Avdy Andresson (15 November 1899 in Viluvere, Estonia – 27 August 1990 in Deerfield, New Jersey, United States) was the Estonian Minister of War in exile from April 3, 1973, until two months before his death on June 20, 1990, and disputed   from 14 October 1975.

Life
Born and raised in Estonia, which was then part of the Russian Empire, Andresson served in the Czarist Cavalry during World War I. During the Estonian War of Independence against Bolshevist Russia from 1918 until 1920 Andresson served in the 1st Cavalry Regiment of the Estonian Army and from 1920 to 1940 in the Cavalry Regiment and the Ministry of War's Horse Breeding Station as a non-commissioned officer and a veterinarian.

During the Soviet invasion and occupation of Estonia in 1940, during World War II, Andresson served in Wehrmacht Cavalry division from 1940 until 1945.

Following Germany's defeat Andresson fled to the United States of America with his second wife Hilda Andresson (née Vilms, the widow of Juhan Piirimaa). In 1960, he was elected president of the Union of Estonian Freedom Fighters (). For years, he published a monthly Estonian Freedom Fighters bulletin called Virgats, and was instrumental in the construction of a granite monument in their honor on the grounds of the Lutheran Church in Northville, New Jersey. From 1973 until 1990, Andresson served as the Minister of War in Exile.

.....

§ WHAT TO WORK ON
1) Answer these questions using the biography of Avdy Andresson:
(a) In which regiment of the Estonian Army did Andresson serve during the Estonian War of Independence?
(b) In what year was he elected president of the Union of Estonian Freedom Fighters?
(c) What was the name of the monthly bulletin he published?
2) Reproduce everything in the biography of Avdy Andresson from "During the Soviet" down to "1940 until 1945.".
The entries that follow have no connection to the biography of Avdy Andresson.

§ SUPPLIED INFORMATION

.....

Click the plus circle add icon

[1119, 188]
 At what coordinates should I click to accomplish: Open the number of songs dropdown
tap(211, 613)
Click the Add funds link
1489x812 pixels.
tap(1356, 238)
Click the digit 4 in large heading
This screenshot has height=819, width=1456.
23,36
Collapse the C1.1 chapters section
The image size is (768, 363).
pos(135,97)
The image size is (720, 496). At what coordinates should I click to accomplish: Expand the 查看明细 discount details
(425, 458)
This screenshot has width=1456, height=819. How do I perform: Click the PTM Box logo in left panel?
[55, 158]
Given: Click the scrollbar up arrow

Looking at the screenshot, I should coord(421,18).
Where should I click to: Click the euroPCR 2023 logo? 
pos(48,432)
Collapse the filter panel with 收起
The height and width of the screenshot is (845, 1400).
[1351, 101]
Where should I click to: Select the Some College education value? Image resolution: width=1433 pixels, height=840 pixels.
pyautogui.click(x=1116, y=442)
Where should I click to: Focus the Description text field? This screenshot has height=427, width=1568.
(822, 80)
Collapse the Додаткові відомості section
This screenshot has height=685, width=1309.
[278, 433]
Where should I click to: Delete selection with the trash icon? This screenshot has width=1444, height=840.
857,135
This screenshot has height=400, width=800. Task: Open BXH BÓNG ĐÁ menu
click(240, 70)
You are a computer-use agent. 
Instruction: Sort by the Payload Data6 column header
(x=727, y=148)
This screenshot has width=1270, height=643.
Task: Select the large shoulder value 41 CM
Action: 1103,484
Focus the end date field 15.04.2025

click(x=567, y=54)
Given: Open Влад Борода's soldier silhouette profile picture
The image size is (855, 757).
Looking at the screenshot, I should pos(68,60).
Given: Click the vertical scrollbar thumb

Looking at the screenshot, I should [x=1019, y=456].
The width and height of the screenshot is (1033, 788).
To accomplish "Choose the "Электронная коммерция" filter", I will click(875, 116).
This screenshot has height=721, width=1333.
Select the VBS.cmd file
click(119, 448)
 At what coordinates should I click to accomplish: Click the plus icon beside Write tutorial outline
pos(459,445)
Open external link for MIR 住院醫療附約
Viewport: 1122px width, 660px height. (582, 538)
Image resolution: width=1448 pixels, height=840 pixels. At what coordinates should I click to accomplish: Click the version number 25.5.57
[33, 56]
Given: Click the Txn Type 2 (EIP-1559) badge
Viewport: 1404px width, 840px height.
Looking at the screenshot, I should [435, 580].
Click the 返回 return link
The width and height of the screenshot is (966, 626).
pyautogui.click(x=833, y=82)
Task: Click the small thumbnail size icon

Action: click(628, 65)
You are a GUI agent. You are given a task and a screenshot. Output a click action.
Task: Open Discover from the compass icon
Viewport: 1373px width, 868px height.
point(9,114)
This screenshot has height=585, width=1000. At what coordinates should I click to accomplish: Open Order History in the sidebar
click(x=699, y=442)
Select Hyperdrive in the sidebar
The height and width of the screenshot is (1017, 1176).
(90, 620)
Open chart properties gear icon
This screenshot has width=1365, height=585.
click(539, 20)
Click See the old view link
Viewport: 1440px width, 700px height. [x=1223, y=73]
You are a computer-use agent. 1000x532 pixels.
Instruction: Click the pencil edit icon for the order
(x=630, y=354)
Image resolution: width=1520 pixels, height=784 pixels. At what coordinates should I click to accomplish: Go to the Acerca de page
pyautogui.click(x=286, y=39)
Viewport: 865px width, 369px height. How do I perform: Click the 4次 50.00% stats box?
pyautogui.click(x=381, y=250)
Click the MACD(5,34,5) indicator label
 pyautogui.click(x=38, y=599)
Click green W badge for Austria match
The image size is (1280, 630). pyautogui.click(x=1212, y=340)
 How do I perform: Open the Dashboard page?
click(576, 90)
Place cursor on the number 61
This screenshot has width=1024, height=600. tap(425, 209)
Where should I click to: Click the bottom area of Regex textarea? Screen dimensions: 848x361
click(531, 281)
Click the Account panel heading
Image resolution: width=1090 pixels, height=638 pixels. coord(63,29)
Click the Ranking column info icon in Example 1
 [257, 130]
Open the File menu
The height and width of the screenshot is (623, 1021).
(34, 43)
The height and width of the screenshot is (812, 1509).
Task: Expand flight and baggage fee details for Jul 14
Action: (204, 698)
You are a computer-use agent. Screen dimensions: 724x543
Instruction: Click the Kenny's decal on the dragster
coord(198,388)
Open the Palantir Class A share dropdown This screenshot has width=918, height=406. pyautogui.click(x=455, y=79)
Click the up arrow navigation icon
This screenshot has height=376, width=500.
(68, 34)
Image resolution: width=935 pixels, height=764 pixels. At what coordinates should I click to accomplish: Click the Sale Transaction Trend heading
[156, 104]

.....

§ EXPECTED ANSWERS
1)
(a) The 1st Cavalry Regiment
(b) 1960
(c) Virgats

2)
During the Soviet invasion and occupation of Estonia in 1940, during World War II, Andresson served in Wehrmacht Cavalry division from 1940 until 1945.